# What you will do
A) According to the article about Danielle Magady, which three hopes for the future did she list?
B) Reproduce the passage of the article about Danielle Magady between "Dream Big, Be" and "in Israel, marriage.", inclusive, word for word.
C) Extend the article about Danielle Magady, beginning right after its final sentence.

# Given text

--- --- ---

Dream Big, Be Real

Marriage is a big step for anyone. When the two spouses have Down syndrome, it’s the cornerstone of an incredible story
Where were you in July 2005? If you were reading Mishpacha during that long-ago summer, you might recall a story about a young girl from Los Angeles named Danielle Magady. What made Danielle’s story so special is not that she has Down syndrome, but that she had just graduated from L.A.’s Yeshiva Aharon Yaakov /
Ohr Eliyahu, where she had been a fully included member of her class since preschool. As she spoke about her hopes for the future, Danielle listed the dreams of any Bais Yaakov girl: seminary, a year in Israel, marriage.
Family First recently touched base with Danielle and her family to see where she — and her dreams — are today.
Welcome to DreamLand
There’s something about Los Angeles that encourages people to dream big. How else to explain how two down-to-earth transplanted Midwesterners dared to dream that their first child, born with Down syndrome in 1991, would grow up to be a happily married woman?

--- --- ---

# Entries shown

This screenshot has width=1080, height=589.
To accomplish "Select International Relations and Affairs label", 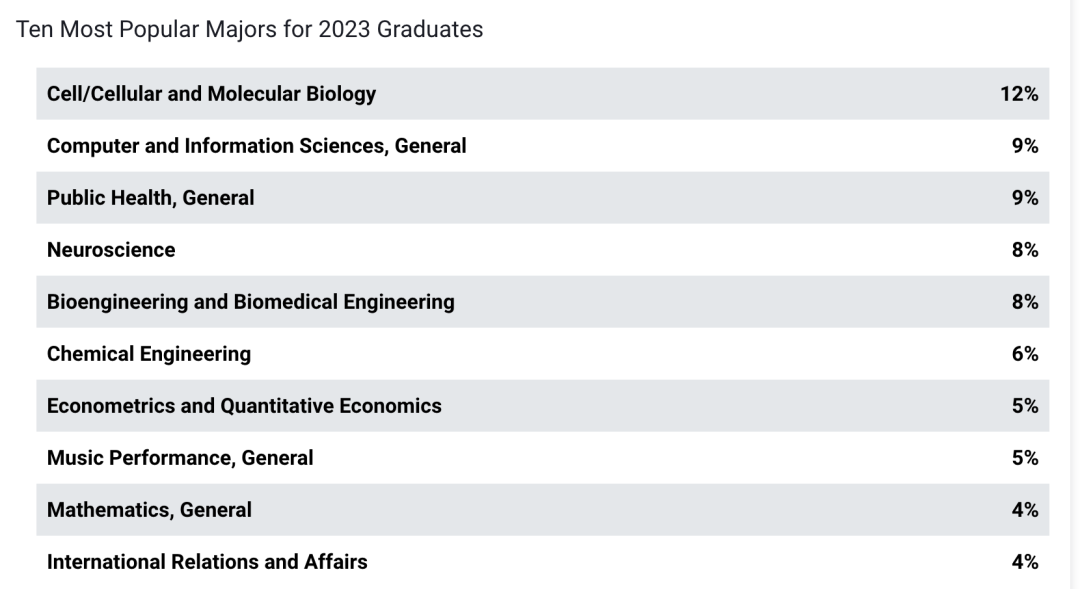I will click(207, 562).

--- --- ---

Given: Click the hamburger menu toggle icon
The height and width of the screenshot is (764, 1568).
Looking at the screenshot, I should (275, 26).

--- --- ---

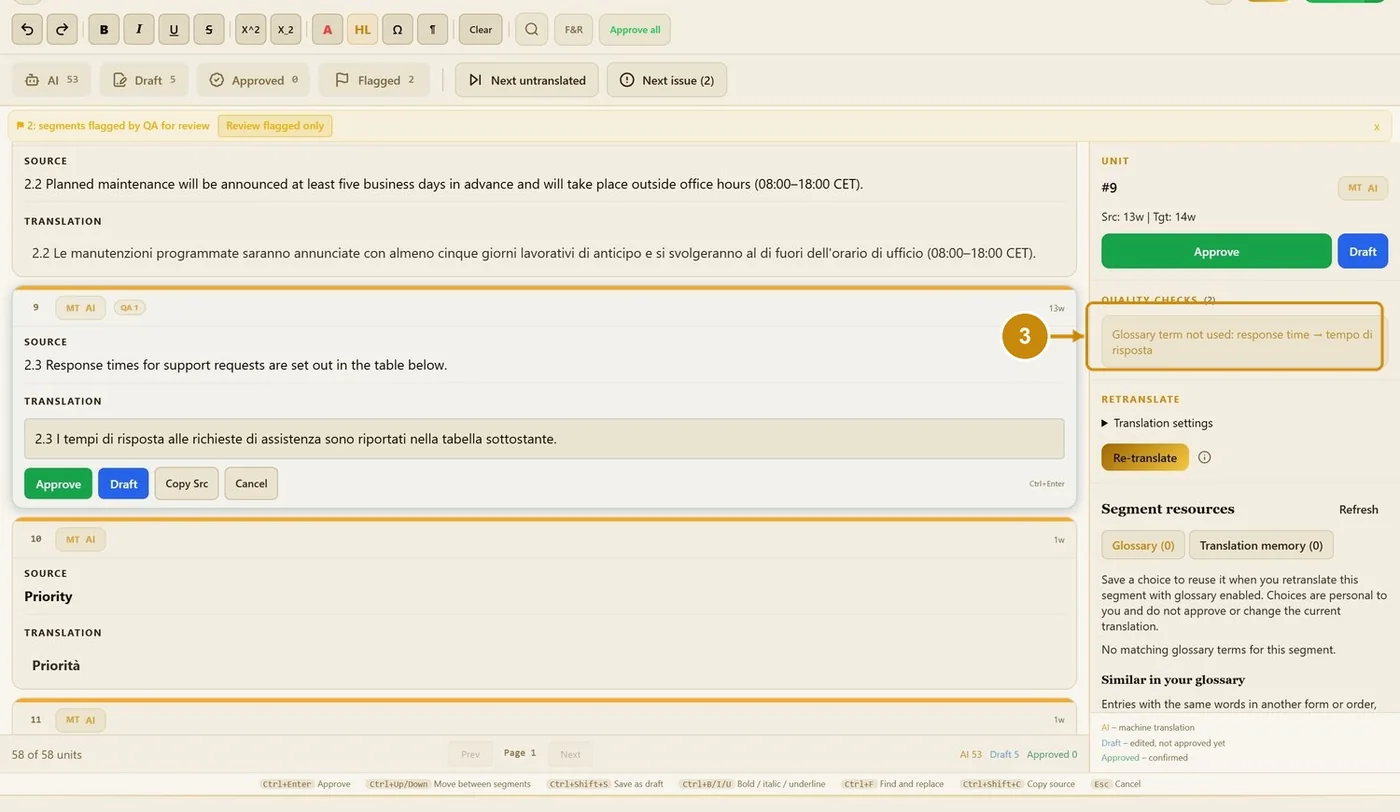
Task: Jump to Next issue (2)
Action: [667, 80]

--- --- ---

# Exercise responses
A) Seminary, a year in Israel, and marriage.

B)
Dream Big, Be Real

Marriage is a big step for anyone. When the two spouses have Down syndrome, it’s the cornerstone of an incredible story
Where were you in July 2005? If you were reading Mishpacha during that long-ago summer, you might recall a story about a young girl from Los Angeles named Danielle Magady. What made Danielle’s story so special is not that she has Down syndrome, but that she had just graduated from L.A.’s Yeshiva Aharon Yaakov /
Ohr Eliyahu, where she had been a fully included member of her class since preschool. As she spoke about her hopes for the future, Danielle listed the dreams of any Bais Yaakov girl: seminary, a year in Israel, marriage.

C)
It took a while to get to that point, though. When Danielle’s parents, Holly and Terry Magady, first heard the news, they had to digest it. It was Pesach and Shabbos, just a few days after their new daughter’s birth, and they couldn’t reach out to family and friends or even speak to a social worker — there was no one on duty. They both remember feeling very alone.
“At first all I could see was her disability,” Holly recalls. “But she was my child. Little by little, as I got to know her, Down syndrome became just one of the parts of her. It wasn’t front and center anymore.”
Terry remembers walking through the halls of Cedars-Sinai Medical Center looking for someone to talk to. It was only after he returned to work that he received a first glimmer of hope — which came in the form of a phone call from Rav Noach Weinberg, founder of Aish HaTorah.
Terry, originally from Kansas City, Missouri, came to California to attend college. Holly, a Skokie, Illinois native, arrived there after finishing graduate school. They both ended up in L.A., and in the 1980s, they started attending classes at Aish HaTorah, which had only recently opened a branch in the city. They were one of the first couples to marry in the L.A. Aish community.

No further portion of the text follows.